Please quote exactly the lines below from the line containing "Task: Click the Jul 5 - Jul 7 sick tag" to the line containing "has height=678, width=482.", both lines included, and nothing else.

### RECORDS FOR THIS TASK
=-=-=

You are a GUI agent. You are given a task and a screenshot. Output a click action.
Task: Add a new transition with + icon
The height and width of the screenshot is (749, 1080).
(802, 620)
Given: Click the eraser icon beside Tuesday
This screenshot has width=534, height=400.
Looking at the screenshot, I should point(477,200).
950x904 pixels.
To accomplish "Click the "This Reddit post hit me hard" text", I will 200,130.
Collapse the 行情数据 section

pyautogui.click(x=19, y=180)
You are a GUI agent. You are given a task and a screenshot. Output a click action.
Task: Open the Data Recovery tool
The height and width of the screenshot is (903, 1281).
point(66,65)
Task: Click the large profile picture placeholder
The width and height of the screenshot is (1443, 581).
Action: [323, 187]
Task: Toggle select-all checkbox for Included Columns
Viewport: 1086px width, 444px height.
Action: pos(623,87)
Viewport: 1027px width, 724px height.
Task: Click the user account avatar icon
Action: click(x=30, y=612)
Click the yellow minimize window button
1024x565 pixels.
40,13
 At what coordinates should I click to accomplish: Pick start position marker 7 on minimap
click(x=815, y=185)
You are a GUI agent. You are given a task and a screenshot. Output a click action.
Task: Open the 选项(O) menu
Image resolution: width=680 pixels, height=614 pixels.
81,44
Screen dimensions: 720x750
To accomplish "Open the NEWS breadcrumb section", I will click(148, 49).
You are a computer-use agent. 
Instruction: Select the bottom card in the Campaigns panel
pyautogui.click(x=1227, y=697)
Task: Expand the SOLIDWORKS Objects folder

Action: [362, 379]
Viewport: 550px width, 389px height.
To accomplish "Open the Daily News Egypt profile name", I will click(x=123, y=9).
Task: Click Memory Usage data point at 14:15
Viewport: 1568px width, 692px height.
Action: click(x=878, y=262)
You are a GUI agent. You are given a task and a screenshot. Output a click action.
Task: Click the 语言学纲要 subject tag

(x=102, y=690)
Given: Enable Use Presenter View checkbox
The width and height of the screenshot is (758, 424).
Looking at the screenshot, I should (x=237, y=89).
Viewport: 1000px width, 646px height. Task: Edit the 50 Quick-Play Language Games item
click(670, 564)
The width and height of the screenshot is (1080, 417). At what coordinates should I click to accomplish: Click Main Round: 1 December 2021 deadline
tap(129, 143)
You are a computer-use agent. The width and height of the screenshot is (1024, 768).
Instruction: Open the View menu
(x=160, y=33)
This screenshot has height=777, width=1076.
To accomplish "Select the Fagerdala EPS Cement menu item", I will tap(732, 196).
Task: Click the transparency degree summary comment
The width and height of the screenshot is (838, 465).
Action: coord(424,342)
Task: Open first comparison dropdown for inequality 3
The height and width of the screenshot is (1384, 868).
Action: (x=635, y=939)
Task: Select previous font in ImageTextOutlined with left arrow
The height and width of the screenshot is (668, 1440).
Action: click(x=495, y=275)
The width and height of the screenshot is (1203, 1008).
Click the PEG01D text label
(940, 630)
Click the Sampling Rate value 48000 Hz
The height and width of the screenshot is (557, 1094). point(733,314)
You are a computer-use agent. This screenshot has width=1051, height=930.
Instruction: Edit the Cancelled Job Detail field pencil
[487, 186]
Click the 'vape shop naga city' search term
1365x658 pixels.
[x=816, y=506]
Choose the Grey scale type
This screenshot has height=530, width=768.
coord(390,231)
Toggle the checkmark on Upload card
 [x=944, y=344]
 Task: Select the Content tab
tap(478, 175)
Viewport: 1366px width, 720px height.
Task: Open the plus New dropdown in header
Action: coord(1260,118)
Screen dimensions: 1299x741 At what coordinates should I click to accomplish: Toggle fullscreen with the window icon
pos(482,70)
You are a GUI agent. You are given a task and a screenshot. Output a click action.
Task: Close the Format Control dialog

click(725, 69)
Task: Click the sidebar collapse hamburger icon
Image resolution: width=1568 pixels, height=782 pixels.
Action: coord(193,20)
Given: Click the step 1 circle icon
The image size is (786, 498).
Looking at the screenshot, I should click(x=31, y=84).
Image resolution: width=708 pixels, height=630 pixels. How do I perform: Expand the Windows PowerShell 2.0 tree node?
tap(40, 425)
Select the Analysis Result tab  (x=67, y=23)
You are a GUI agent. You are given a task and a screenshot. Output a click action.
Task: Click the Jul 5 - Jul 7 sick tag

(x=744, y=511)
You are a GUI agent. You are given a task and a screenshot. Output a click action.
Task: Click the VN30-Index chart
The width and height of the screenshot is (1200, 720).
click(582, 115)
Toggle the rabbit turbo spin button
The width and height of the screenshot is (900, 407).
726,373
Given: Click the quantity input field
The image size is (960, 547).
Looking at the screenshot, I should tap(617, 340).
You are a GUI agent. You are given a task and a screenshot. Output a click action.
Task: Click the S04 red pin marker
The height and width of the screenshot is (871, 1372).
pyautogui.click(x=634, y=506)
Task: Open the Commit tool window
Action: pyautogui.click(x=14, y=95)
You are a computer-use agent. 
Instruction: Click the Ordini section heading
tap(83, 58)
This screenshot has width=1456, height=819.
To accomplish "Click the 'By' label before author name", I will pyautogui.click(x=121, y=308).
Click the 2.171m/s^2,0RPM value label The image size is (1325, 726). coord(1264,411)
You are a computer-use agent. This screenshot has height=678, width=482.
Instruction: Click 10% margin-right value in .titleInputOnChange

=-=-=

### THE ANSWER
Task: Click the Jul 5 - Jul 7 sick tag

(x=744, y=511)
You are a GUI agent. You are given a task and a screenshot. Output a click action.
Task: Click the VN30-Index chart
The width and height of the screenshot is (1200, 720).
click(582, 115)
Toggle the rabbit turbo spin button
The width and height of the screenshot is (900, 407).
726,373
Given: Click the quantity input field
The image size is (960, 547).
Looking at the screenshot, I should tap(617, 340).
You are a GUI agent. You are given a task and a screenshot. Output a click action.
Task: Click the S04 red pin marker
The height and width of the screenshot is (871, 1372).
pyautogui.click(x=634, y=506)
Task: Open the Commit tool window
Action: pyautogui.click(x=14, y=95)
You are a computer-use agent. 
Instruction: Click the Ordini section heading
tap(83, 58)
This screenshot has width=1456, height=819.
To accomplish "Click the 'By' label before author name", I will pyautogui.click(x=121, y=308).
Click the 2.171m/s^2,0RPM value label The image size is (1325, 726). coord(1264,411)
You are a computer-use agent. This screenshot has height=678, width=482.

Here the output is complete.